We agree with the reviewers that Dachs levels go up slightly when Fbxl7 is overexpressed in S2 cells. We have added this observation to the text.

5) The final model figure is not useful, and is at times misleading. Particularly, the labeling of the regions 1,2 and 3 is not helpful, as it adds yet another unmatching set of designations to the Ft cytoplasmic domain. It would be more useful if the authors adapted Figure 5 to their final model. Also, the arrows to Dachs might be better if they were dotted, or via question marks, or possibly across cell membranes to Ds, as all the data in their paper indicates that the link to Dachs is indirect.

Thank you for these suggestions. We have, as suggested by the reviewers, adapted Figure 5 to the final model and modified the arrows as requested.

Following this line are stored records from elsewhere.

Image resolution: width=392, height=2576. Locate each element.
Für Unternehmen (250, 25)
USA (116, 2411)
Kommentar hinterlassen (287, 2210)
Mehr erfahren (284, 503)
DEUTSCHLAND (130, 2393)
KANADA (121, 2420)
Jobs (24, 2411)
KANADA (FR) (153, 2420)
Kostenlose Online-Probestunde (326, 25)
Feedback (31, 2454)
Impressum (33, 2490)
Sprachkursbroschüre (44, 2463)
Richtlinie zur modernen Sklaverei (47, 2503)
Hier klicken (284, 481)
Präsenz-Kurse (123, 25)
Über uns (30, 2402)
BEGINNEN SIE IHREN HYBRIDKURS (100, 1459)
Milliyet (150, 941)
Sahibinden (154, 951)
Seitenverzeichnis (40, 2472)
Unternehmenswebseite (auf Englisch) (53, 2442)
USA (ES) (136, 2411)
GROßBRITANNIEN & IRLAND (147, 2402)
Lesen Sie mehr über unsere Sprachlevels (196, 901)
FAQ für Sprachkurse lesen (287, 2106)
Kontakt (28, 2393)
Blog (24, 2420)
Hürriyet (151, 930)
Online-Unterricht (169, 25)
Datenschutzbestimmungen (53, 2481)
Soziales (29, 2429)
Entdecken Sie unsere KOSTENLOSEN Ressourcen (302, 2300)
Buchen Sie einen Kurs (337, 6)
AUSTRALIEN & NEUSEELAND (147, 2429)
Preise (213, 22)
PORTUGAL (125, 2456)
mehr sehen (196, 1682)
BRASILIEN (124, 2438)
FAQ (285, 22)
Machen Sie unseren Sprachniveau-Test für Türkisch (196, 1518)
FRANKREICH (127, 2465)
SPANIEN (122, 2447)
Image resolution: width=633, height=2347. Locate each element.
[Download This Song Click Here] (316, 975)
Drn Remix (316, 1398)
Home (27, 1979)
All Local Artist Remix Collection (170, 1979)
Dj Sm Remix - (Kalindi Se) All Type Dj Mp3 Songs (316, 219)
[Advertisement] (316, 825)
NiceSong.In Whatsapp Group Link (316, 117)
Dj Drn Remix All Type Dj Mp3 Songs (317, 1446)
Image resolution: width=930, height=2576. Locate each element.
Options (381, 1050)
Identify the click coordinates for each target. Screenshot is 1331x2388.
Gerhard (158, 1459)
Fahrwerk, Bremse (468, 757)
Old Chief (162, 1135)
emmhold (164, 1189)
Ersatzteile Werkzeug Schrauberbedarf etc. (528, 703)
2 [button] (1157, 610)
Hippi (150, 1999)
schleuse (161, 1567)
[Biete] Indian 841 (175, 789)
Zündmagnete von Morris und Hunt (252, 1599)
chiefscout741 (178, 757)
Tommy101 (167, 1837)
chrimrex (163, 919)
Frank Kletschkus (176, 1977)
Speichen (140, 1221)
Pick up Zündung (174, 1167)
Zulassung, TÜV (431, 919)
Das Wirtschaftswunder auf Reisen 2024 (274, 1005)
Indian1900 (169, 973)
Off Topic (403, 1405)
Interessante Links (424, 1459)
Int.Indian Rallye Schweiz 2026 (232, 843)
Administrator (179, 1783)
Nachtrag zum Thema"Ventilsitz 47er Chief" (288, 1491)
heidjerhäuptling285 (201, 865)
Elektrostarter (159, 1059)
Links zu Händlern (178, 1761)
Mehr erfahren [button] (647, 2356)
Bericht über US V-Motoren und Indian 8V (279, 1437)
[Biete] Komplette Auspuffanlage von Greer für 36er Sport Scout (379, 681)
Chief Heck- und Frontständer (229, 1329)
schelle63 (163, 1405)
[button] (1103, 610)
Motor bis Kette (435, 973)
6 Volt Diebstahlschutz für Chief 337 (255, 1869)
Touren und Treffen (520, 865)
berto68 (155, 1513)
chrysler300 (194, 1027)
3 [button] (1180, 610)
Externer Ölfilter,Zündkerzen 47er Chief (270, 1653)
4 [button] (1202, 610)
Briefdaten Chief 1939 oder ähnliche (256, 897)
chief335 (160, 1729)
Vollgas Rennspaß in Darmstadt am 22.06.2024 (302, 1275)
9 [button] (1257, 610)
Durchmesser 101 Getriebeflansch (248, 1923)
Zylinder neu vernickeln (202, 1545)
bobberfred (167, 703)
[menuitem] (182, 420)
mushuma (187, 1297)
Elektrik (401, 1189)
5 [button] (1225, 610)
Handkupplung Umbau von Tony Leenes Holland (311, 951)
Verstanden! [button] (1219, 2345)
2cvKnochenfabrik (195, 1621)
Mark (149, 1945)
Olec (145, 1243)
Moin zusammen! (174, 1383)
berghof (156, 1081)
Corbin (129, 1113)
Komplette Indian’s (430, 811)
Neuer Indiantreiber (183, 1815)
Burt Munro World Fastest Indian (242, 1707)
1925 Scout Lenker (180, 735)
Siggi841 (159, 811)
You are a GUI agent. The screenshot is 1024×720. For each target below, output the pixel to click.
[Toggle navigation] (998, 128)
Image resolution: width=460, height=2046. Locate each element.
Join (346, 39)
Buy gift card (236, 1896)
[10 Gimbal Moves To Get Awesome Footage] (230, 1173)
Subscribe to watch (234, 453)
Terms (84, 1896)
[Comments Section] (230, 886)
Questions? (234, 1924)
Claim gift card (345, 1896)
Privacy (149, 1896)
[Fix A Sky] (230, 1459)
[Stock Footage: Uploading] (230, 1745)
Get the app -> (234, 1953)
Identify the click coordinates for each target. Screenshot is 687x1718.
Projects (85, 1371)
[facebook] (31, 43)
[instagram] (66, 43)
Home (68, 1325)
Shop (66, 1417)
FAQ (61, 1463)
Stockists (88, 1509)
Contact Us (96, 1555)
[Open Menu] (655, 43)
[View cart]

6) The manuscript gets a bit bogged down with the negative data about the possible type of vesicles, possible functions of Dachs and the inclusion of the Cindr data. The manuscript would be improved if this section of the paper was reduced, as it is largely negative data. Similarly, it would be more useful if the Discussion addressed what the authors have shown and their model, and reduce the discussion of vesicles and Cindr, as the link to the title and the Abstract is not carried through.

While we agree with the reviewer that the data in this section do not provide a clear answer as to the direct target of Fbxl7, we also think that these experiments provide some of the best hints for where its direct targets may function (i.e. in vesicle trafficking). By showing these data, we hope that other scientists who work on vesicle trafficking will take notice of the localization of Fbxl7 and make connections with other observations that might point to candidate targets. We therefore think that it is important that these results are retained in the manuscript.